Stored records:
::::

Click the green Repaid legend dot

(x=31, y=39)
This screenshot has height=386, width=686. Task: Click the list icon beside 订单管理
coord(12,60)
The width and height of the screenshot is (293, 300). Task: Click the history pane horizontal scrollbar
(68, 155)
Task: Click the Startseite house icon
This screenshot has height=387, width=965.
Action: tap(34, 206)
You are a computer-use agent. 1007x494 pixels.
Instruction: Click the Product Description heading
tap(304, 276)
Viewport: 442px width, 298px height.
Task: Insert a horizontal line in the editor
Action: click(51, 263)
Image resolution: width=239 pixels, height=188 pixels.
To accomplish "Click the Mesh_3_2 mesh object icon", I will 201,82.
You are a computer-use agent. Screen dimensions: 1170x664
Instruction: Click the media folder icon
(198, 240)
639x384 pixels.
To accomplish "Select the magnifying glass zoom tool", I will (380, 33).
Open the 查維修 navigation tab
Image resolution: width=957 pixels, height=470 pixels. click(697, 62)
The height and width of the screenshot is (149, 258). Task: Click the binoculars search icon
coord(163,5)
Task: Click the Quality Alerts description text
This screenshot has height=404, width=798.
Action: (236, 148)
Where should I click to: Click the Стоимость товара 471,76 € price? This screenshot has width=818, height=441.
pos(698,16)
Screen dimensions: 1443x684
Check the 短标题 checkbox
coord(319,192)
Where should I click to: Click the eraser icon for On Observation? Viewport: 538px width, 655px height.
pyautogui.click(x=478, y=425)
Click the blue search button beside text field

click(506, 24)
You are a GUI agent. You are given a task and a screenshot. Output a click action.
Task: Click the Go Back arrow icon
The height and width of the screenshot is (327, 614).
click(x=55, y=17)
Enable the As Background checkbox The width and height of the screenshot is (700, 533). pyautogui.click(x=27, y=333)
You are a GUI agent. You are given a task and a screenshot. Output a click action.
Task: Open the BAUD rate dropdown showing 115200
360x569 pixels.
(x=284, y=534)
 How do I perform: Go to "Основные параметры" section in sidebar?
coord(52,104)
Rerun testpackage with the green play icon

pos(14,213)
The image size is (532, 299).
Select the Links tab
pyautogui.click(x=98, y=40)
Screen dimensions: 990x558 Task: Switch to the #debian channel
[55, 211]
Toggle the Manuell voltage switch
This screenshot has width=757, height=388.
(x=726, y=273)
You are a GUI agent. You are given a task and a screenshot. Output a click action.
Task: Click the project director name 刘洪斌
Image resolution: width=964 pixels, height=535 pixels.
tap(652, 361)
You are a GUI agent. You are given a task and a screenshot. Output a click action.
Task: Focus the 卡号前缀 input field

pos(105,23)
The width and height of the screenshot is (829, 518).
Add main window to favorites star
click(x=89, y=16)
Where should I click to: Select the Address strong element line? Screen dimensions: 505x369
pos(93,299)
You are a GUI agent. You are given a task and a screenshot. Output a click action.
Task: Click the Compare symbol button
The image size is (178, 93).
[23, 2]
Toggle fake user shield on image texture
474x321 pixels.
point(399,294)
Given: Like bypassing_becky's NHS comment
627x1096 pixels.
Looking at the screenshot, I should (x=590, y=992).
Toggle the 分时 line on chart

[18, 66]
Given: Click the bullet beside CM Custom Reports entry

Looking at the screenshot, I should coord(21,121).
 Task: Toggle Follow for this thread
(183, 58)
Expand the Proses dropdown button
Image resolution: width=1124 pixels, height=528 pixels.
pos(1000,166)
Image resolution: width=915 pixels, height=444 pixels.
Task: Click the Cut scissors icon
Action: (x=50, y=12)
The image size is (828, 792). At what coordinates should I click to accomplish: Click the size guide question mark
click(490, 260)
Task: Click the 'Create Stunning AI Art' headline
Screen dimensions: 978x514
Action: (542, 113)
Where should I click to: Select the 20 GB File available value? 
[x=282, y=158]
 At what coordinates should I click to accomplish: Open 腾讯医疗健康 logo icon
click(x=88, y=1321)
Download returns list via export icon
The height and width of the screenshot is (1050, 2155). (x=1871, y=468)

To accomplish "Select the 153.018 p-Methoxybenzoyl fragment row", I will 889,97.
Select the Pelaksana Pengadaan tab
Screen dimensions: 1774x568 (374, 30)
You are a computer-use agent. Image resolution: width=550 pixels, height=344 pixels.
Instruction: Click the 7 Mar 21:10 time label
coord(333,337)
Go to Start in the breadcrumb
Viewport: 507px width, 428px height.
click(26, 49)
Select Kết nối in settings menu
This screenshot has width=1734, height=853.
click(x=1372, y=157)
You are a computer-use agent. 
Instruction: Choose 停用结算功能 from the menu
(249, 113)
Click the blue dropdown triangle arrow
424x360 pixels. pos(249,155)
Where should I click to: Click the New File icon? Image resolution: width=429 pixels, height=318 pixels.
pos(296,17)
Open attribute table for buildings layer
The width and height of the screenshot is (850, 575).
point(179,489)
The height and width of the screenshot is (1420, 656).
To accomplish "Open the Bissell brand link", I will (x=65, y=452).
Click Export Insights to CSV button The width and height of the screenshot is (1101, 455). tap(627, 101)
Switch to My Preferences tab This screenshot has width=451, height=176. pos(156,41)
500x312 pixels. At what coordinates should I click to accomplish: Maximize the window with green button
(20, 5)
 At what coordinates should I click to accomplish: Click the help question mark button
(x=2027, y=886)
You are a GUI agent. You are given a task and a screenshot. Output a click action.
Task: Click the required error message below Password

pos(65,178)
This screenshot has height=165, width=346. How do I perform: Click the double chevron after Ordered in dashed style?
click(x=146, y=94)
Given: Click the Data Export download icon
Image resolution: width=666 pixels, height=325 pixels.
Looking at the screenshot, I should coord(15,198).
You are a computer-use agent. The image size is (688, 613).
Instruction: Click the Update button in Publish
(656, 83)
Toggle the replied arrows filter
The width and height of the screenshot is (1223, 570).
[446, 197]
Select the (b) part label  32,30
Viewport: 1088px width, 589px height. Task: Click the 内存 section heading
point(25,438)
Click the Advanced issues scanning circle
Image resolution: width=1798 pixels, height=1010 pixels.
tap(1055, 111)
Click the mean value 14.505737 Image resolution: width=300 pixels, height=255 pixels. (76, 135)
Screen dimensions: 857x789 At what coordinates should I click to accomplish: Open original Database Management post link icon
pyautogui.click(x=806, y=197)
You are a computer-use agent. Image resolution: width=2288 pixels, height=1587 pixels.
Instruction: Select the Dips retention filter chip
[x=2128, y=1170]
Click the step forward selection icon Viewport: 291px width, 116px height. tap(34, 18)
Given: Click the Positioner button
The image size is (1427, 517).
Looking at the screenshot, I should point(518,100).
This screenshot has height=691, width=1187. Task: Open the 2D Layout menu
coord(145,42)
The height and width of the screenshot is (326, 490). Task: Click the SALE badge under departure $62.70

::::

### [REQUIRED WORK]
What lines in the entries above hold "computer"? Copy every one.

### [ANSWER SPACE]
You are a computer-use agent. 1007x494 pixels.
You are a computer-use agent. Screen dimensions: 1170x664
You are a computer-use agent. Image resolution: width=550 pixels, height=344 pixels.
You are a computer-use agent. 
You are a computer-use agent. The image size is (688, 613).
You are a computer-use agent. Image resolution: width=2288 pixels, height=1587 pixels.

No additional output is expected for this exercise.